Rewrite every row below, changing "computer-use agent" to "screen agent" and keeping everything else the same.

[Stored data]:
-- START --
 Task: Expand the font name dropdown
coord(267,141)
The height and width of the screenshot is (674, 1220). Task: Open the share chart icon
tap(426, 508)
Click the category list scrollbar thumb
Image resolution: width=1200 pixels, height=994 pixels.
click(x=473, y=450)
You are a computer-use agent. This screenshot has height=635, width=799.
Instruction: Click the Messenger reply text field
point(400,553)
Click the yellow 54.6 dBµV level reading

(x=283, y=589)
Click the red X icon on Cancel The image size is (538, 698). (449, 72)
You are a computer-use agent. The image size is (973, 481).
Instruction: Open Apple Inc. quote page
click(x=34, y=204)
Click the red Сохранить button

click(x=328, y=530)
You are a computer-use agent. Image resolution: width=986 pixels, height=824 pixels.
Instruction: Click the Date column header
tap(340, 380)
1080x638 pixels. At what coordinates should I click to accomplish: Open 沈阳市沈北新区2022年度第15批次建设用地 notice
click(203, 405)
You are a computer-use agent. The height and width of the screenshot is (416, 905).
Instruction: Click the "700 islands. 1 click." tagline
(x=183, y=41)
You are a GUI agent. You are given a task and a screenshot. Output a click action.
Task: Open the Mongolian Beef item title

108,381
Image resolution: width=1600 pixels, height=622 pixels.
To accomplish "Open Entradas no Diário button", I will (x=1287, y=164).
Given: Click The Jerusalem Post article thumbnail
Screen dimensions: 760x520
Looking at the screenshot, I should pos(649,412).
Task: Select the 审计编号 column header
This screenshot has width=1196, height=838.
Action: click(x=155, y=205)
-- END --
[COMPLETE ANSWER]:
 Task: Expand the font name dropdown
coord(267,141)
The height and width of the screenshot is (674, 1220). Task: Open the share chart icon
tap(426, 508)
Click the category list scrollbar thumb
Image resolution: width=1200 pixels, height=994 pixels.
click(x=473, y=450)
You are a screen agent. This screenshot has height=635, width=799.
Instruction: Click the Messenger reply text field
point(400,553)
Click the yellow 54.6 dBµV level reading

(x=283, y=589)
Click the red X icon on Cancel The image size is (538, 698). (449, 72)
You are a screen agent. The image size is (973, 481).
Instruction: Open Apple Inc. quote page
click(x=34, y=204)
Click the red Сохранить button

click(x=328, y=530)
You are a screen agent. Image resolution: width=986 pixels, height=824 pixels.
Instruction: Click the Date column header
tap(340, 380)
1080x638 pixels. At what coordinates should I click to accomplish: Open 沈阳市沈北新区2022年度第15批次建设用地 notice
click(203, 405)
You are a screen agent. The height and width of the screenshot is (416, 905).
Instruction: Click the "700 islands. 1 click." tagline
(x=183, y=41)
You are a GUI agent. You are given a task and a screenshot. Output a click action.
Task: Open the Mongolian Beef item title

108,381
Image resolution: width=1600 pixels, height=622 pixels.
To accomplish "Open Entradas no Diário button", I will (x=1287, y=164).
Given: Click The Jerusalem Post article thumbnail
Screen dimensions: 760x520
Looking at the screenshot, I should pos(649,412).
Task: Select the 审计编号 column header
This screenshot has width=1196, height=838.
Action: click(x=155, y=205)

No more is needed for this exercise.